TITLE:
Regional Sciences & Development: Countering Transhumance Conflicts through Graduates’ Employability Enhancing Mechanisms in Benin
AUTHORS:
Houinsou Dedehouanou
KEYWORDS:
Conflicts Related to Transhumance, Regional Sciences, Economic and Socio-Territorial Innovations, Opportunities for Adapted Literature, Graduates’ Employability
JOURNAL NAME:
Creative Education,
Vol.16 No.11,
November
21,
2025
ABSTRACT: The settlement of transhumant pastoralists in their regions of origin, announced as a public intervention measure to mitigate transhumance conflicts in host communities, would not be economically rewarding. The issue at stake here stems from the search for solutions to community integration challenges through the isolation of the social groups concerned in the first place. In the early 2000s, the practice was to isolate the two groups on the same territory by respecting passageways. Later, in the 2020s, the State decided to separate them physically and territorially. However, literature on living laboratories has revitalised the original solution while stigmatising the flaws in physical isolation.

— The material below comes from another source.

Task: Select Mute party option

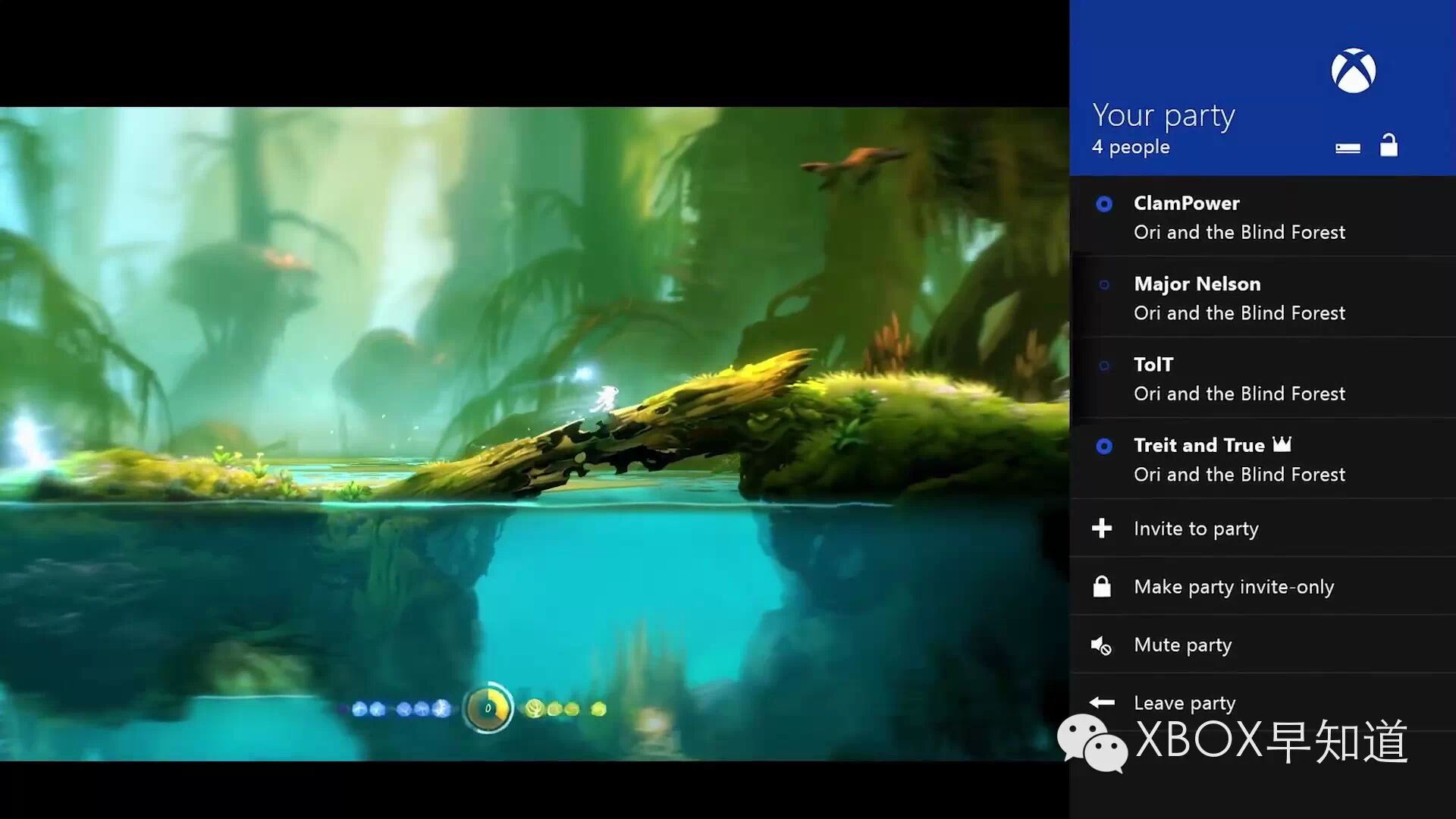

Based on the principles from “Regional Sciences”, existing economic opportunities rather than land use planning play a critical role in development. The study analyses how transhumant pastoralism shapes local economies and social tensions in the Agonlin region of Benin. A 2004-2005 budget-consumption survey was converted into a village‐level Social Accounting Matrix to compute GDP shares, inter-sector linkages and income multipliers for farming, pastoral and other households. Results indicate weak crop-livestock linkages but a high income multiplier for pastoral households, suggesting untapped economic potential in case of physical isolation. In light of the literature (2021-2022) on “Living Laboratories (Liv.-Lab.)” as socio-territorial and economic innovations, the original solution was reframed as a “Living Laboratory” pilot (2005-2006) that organised community squads to guide herds, reportedly eliminating conflicts for one season but facing financial and governance shortfalls. This reframing allows us to highlight the shortcomings of applying the living laboratory to this social friction, rather than the physical isolation that comes with the sedentarisation of transhumant pastoralists. By expanding this experiment, it would be possible to mobilise several academic disciplines, students from all three levels of higher education (bachelor’s, master’s and doctorate), teacher-researchers from several disciplines, financial partners and policy makers in order to effectively address conflicts related to transhumance. The benefits would be manifold in general, but visibility and employability, particularly for university education providers and graduates, would be respective gains.